The museum he spoke of is, The Railroad Museum, housed in a 1903 depot. The Alabama Midlands Railroad came to Enterprise in 1898, which started a building boom in the town, which in turn created a need for a railroad depot for passengers. The Railroad Museum has exhibits dating to when Native Americans lived in the area, early 20th-century medical equipment, farm implements, and various historical items. It also houses the original boll weevil that once sat atop the iconic monument.

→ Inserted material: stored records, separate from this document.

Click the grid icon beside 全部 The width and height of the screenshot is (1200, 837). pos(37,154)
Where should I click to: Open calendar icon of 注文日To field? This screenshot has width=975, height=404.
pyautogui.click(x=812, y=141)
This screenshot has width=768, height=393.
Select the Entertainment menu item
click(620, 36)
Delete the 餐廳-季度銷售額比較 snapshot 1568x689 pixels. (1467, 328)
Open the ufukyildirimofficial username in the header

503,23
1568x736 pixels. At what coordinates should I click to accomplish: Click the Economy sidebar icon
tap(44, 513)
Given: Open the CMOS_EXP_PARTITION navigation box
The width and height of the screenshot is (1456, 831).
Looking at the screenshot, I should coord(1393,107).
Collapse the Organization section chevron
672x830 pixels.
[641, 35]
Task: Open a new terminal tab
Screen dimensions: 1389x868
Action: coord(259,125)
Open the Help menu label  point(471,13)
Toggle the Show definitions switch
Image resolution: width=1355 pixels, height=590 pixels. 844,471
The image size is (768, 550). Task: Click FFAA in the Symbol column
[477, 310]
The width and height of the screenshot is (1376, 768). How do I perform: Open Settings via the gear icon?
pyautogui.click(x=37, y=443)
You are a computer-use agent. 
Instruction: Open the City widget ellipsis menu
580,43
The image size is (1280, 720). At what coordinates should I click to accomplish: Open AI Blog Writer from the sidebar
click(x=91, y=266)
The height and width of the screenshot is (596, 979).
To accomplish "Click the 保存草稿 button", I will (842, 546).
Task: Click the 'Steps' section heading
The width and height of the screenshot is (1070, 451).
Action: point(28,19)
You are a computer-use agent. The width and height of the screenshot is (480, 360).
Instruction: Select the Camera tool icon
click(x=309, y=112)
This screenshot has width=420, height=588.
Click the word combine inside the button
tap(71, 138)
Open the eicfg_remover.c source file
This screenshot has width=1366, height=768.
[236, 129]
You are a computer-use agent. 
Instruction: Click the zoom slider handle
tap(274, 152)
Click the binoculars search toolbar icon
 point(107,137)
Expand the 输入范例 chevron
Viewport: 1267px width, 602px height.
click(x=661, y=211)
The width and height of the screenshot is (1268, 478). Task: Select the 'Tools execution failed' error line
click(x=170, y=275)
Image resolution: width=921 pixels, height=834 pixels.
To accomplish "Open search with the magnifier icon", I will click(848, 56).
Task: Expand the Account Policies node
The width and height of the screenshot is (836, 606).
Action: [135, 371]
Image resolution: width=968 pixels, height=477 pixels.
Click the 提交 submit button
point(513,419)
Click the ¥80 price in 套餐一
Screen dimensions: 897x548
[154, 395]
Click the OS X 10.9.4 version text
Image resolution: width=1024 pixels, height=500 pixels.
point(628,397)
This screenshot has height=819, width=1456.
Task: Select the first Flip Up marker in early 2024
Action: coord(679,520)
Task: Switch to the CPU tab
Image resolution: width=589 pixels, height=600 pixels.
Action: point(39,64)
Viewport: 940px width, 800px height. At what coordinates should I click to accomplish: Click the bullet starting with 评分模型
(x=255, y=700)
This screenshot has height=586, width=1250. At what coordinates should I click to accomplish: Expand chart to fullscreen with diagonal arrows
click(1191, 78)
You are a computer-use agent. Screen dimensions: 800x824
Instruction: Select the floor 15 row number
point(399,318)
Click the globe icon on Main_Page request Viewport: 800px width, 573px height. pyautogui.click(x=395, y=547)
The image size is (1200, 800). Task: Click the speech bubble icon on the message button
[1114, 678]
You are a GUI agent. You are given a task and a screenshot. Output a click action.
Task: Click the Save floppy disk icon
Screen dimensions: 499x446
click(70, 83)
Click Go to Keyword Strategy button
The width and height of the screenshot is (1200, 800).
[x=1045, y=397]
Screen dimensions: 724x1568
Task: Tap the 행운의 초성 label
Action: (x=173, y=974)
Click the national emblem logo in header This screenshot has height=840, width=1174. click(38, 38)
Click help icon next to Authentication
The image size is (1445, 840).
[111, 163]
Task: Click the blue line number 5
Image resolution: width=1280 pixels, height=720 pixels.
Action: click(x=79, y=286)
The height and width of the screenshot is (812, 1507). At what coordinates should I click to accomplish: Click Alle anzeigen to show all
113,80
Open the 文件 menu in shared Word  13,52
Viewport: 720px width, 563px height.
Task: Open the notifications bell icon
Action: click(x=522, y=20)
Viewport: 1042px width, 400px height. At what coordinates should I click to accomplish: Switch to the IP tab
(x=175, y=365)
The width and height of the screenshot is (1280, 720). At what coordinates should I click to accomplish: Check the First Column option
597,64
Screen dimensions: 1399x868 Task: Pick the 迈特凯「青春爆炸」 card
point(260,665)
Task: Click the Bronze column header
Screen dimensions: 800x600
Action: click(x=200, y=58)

Depot Museum. Photo: Kathleen Walls
Depot Museum. Photo: Kathleen Walls

Lunch at a Local Diner with Korean Family Recipes

After spending about an hour in the museum, I was getting hungry. Nearby a restaurant named Annie’s looked appealing. It had that perfect small town flair. I got the feeling most of the diners knew one another. The kitchen is to the back and open to view and the smells wafting out are tempting. Co-owner, Jeff Lawson told me they have owned the restaurant since August 2008 and kept the original name. “We’re just a family home town restaurant. Everything we do we try to make it here. We cook what we like.”

The building dates to 1950 and everyone in the family helps out. Their dad keeps up the maintenance and expansion as needed. Jeff runs the front mainly, and his brother, Matt, runs the kitchen. Their mother, Young, but known to locals as “Mama,” does the hand-crafted burgers and was running the cash register when I dined there. She is Korean, so many of Annie’s Korean dishes are her old family recipes. There is a basic menu printed, but there were many other dishes offered.

The Landmark Hotel

As the railroad brought in more travelers, a hotel was needed. Captain Japheth Rawls met that need in 1903 by building what was first called the McGee Hotel and later the Enterprise Hotel. Today, it’s the historic Rawls Hotel on the National Register of Historic Places. The front of the building faces towards the railroad rather than Main Street, as the early customers were railroad passengers. By 1928 the town had grown so a third floor and the two wings were added. In its heyday, it was the only building in town with heated grates and electric lights. It now houses a restaurant, four-room Bed and Breakfast, and professional offices. Legends tell of two friendly ghosts that roam the third floor. Had I been able to stay for dinner, that restaurant would have been my choice.

Rawls Hotel. Photo: Kathleen Walls
Rawls Hotel. Photo: Kathleen Walls

Strolling through Town

As in any Southern town, as expansion came, so did churches. First United Methodist is Enterprise’s oldest church, completed in 1904. It’s built in High Victorian Gothic style. There were also several antique shops in town. I browsed through Caleb Sasser and Company Antiques and saw many historical souvenirs like an Underwood typewriter, silver candlesticks, and lots of Victorian-era furniture

Enterprise may have lost its cotton to the boll weevil, but it owes that tiny pest a big debt of gratitude for making the town what it is today.